Why does Statistics appear to be so boring?

Amazingly enough, a person investigating any of these questions might well end up using the same statistical method to answer them! (It is called the two-sample t test and we will study it at the end of this semester)

The power, strength (and beauty) of statistics lies in its universal applicability!

What is Statistics?

Statistics is the Science of data (or information)

----- How to collect data
----- How to analyze data
----- How to present data

Why everybody should know a little bit about Statistics - Misuse of Statistics

Statistics can be used in many ways to make things appear to be something that it is not (lying!)

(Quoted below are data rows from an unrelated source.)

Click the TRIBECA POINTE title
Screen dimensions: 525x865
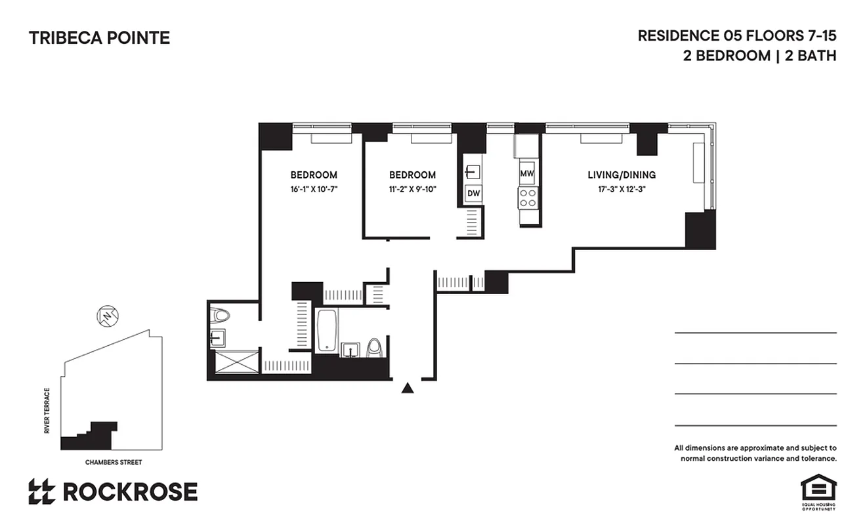click(99, 38)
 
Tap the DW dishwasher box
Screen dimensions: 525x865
click(473, 194)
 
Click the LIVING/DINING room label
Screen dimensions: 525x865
click(622, 175)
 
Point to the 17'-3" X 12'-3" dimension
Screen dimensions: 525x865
click(622, 189)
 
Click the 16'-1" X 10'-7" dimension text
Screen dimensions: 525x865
click(314, 189)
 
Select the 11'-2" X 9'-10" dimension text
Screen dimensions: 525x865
click(412, 189)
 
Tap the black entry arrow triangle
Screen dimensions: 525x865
click(408, 388)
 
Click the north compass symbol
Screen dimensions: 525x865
click(107, 316)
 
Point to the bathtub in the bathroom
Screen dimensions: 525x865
click(327, 330)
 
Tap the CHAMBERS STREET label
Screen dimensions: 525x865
click(114, 462)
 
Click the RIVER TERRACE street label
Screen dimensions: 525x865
click(47, 411)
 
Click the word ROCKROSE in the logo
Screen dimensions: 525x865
click(130, 492)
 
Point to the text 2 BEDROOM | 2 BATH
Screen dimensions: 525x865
click(759, 56)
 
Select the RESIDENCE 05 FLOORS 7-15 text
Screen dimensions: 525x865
click(737, 35)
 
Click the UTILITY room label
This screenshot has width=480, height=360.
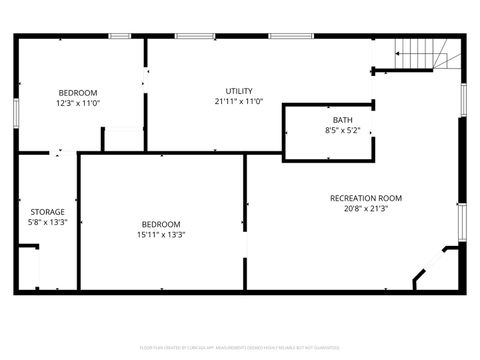[238, 91]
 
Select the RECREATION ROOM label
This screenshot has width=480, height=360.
[365, 198]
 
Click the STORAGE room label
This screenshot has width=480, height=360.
[47, 212]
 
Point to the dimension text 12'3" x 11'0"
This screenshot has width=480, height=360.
[78, 102]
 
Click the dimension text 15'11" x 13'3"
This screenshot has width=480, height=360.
[161, 235]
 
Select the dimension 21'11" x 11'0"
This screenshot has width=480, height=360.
[238, 101]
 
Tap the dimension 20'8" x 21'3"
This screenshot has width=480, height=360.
[365, 209]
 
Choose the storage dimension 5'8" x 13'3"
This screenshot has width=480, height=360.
[47, 223]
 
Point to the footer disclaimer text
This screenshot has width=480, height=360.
[240, 347]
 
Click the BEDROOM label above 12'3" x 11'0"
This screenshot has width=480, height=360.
[78, 92]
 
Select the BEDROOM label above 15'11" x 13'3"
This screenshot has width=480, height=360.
[161, 224]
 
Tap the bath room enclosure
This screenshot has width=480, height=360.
[328, 132]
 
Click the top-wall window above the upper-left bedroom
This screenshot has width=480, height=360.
[120, 36]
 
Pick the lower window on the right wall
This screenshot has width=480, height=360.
[462, 217]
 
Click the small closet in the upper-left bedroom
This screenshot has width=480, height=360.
[122, 140]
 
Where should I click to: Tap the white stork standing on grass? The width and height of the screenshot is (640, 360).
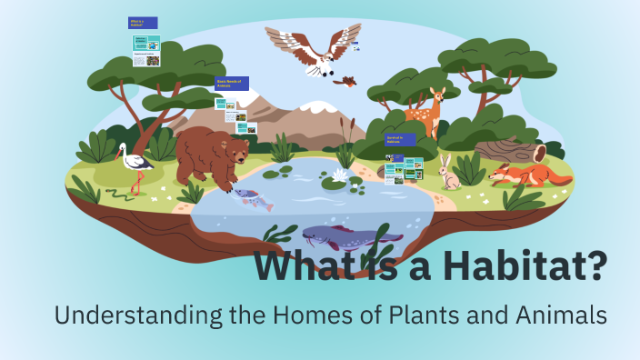(x=137, y=164)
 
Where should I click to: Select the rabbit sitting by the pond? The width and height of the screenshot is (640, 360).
(x=447, y=173)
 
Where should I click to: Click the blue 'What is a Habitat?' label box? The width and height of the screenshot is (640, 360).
(x=143, y=23)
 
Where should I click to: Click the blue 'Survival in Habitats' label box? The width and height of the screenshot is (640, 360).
(x=399, y=140)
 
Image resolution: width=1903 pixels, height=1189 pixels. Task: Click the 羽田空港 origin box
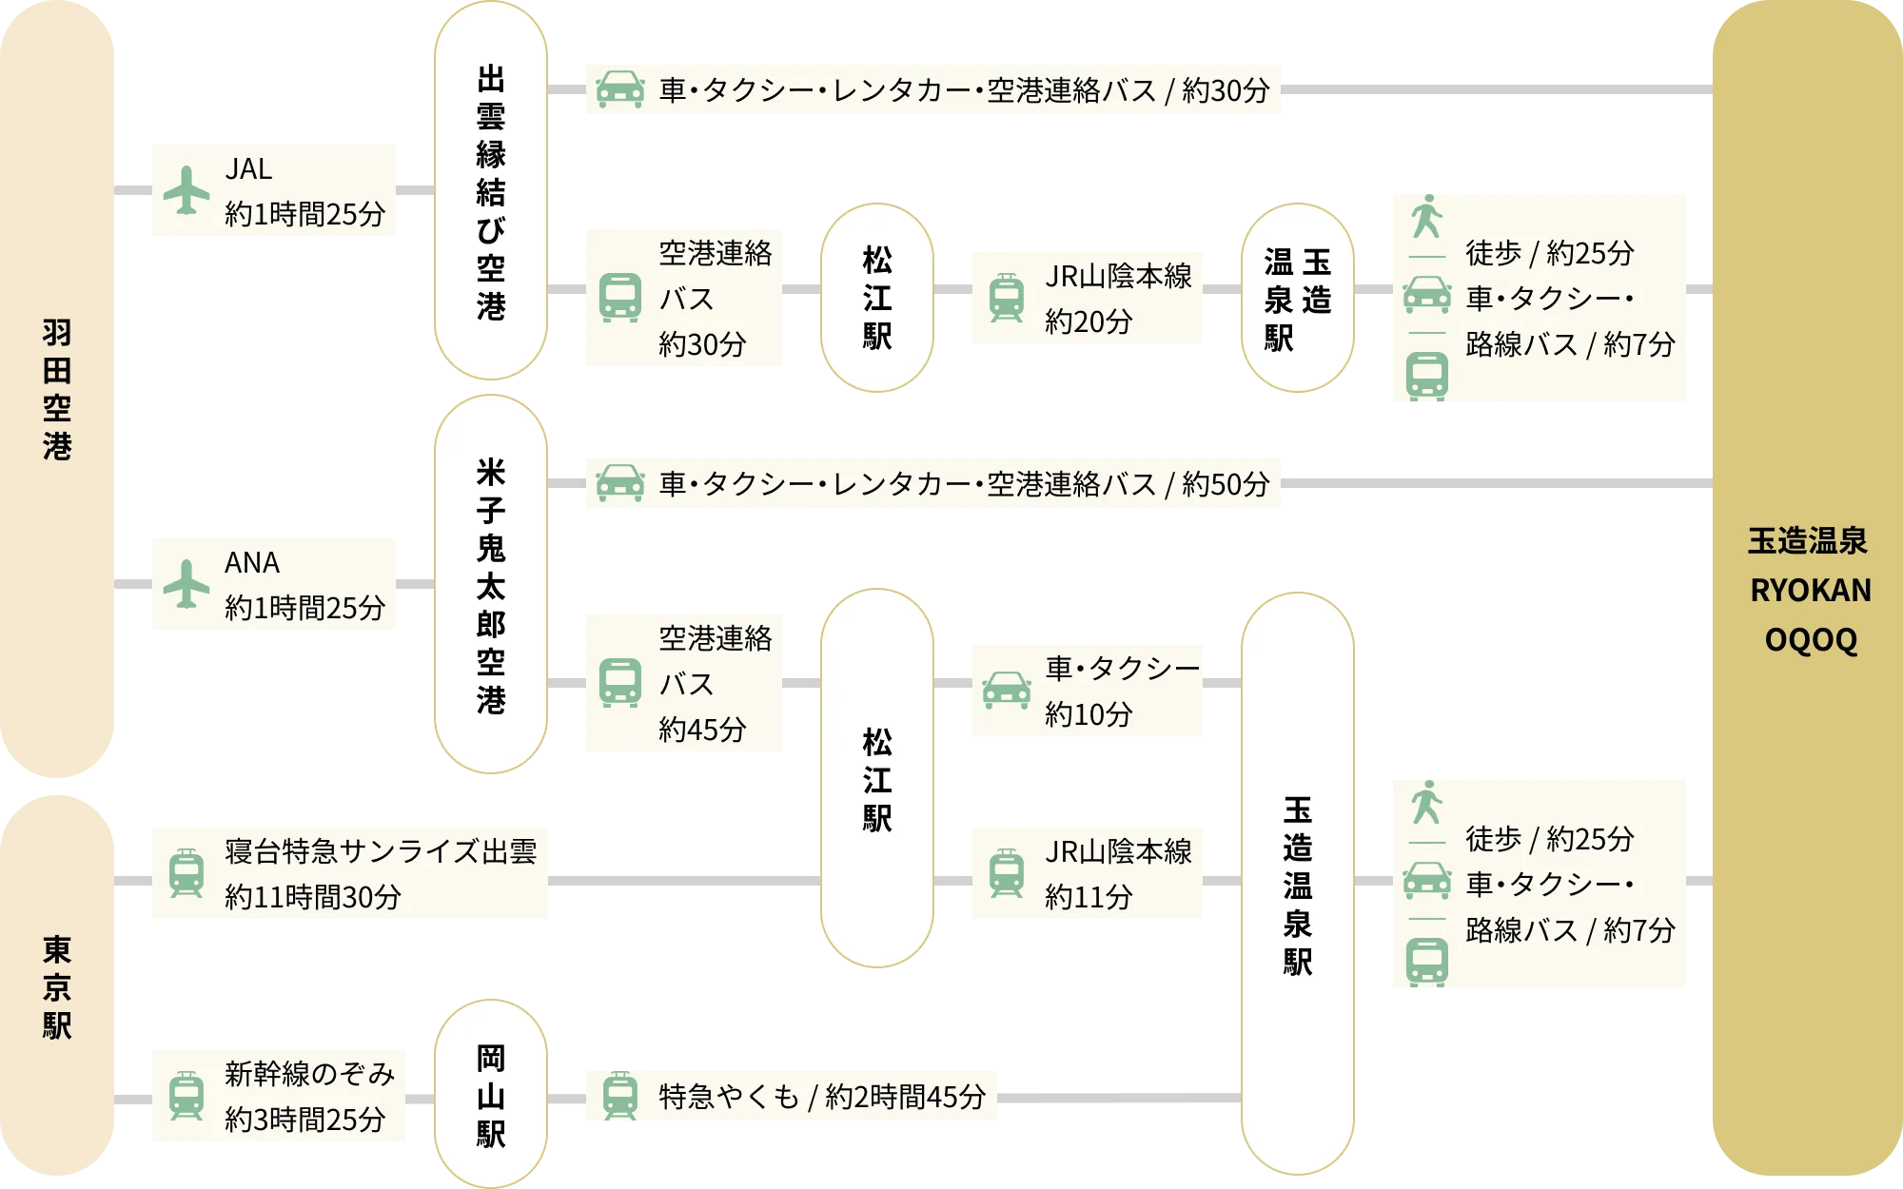coord(57,390)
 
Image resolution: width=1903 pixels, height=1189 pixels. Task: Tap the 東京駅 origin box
coord(57,989)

Another quote: There are Lies, Damn Lies and Statistics (Benjamin Disraeli)

What can we do with Statistics?

Let's consider for a moment the data from the WR Inc and let's have a look at some things that statistics can be used for. We will use the data for the whole company in the worksheet CensusData.

First of all there are 23791 observations, one for each employee, and with 6 pieces of information (variables) for a total of 23791×6 = 142746. Trying to look at so much information is very difficult, so organizing it in some fashion is very useful. For example, just making a little table can help:
  Counts Percentage
Male 14281 60%
Female 9510 40%

By the way, simple tasks like counting how many females there are in this company is what computers are very good at. Here we could use the command Stat > Tables > Tally Individual Variables, Gender to do most of the work for us.

Another good way to study a dataset is via graphs. For example, it seems reasonable that there should be a connection between job level and income, after all usually people with a better job make more money. Is this true for our company? For this we can use a scatterplot:

The above graph is drawn using the command Graph > Scatterplot > Simple, Y Variable=Income, X Variable=Job Level.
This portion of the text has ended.